▸ **What needs to be done**: Put the lines of the material into a numbered list, beginning with the line that contains "519x481 pixels. At" and continuing through the final line of the material. Leave out any blank lines.

▸ **Recorded data**:
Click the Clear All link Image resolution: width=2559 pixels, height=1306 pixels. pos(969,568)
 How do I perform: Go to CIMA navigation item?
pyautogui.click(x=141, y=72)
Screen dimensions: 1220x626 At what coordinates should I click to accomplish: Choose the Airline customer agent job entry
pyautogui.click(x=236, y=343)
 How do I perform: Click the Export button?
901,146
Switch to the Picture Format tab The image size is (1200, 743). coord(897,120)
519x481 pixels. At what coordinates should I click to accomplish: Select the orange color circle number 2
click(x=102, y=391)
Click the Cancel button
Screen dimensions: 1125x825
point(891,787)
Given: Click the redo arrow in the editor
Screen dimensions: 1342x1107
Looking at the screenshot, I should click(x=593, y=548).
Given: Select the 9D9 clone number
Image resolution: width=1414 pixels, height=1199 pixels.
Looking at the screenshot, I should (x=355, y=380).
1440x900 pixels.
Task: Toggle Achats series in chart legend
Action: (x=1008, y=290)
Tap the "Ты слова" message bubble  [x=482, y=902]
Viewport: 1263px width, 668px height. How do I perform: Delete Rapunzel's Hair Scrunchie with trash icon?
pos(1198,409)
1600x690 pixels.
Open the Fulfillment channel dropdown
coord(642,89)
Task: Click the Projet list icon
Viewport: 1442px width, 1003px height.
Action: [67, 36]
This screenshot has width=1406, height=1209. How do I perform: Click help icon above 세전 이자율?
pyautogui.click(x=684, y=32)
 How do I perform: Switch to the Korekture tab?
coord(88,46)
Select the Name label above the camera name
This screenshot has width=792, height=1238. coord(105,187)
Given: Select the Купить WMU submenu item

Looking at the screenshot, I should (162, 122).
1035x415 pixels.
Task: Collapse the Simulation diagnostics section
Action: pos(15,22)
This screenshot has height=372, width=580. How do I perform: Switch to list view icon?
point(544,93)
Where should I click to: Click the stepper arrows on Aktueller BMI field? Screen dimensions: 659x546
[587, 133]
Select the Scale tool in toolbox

▸ **The solution**:
1. 519x481 pixels. At what coordinates should I click to accomplish: Select the orange color circle number 2
2. click(x=102, y=391)
3. Click the Cancel button
4. Screen dimensions: 1125x825
5. point(891,787)
6. Given: Click the redo arrow in the editor
7. Screen dimensions: 1342x1107
8. Looking at the screenshot, I should click(x=593, y=548).
9. Given: Select the 9D9 clone number
10. Image resolution: width=1414 pixels, height=1199 pixels.
11. Looking at the screenshot, I should (x=355, y=380).
12. 1440x900 pixels.
13. Task: Toggle Achats series in chart legend
14. Action: (x=1008, y=290)
15. Tap the "Ты слова" message bubble  [x=482, y=902]
16. Viewport: 1263px width, 668px height. How do I perform: Delete Rapunzel's Hair Scrunchie with trash icon?
17. pos(1198,409)
18. 1600x690 pixels.
19. Open the Fulfillment channel dropdown
20. coord(642,89)
21. Task: Click the Projet list icon
22. Viewport: 1442px width, 1003px height.
23. Action: [67, 36]
24. This screenshot has width=1406, height=1209. How do I perform: Click help icon above 세전 이자율?
25. pyautogui.click(x=684, y=32)
26.  How do I perform: Switch to the Korekture tab?
27. coord(88,46)
28. Select the Name label above the camera name
29. This screenshot has width=792, height=1238. coord(105,187)
30. Given: Select the Купить WMU submenu item
31. Looking at the screenshot, I should (162, 122).
32. 1035x415 pixels.
33. Task: Collapse the Simulation diagnostics section
34. Action: pos(15,22)
35. This screenshot has height=372, width=580. How do I perform: Switch to list view icon?
36. point(544,93)
37. Where should I click to: Click the stepper arrows on Aktueller BMI field? Screen dimensions: 659x546
38. [587, 133]
39. Select the Scale tool in toolbox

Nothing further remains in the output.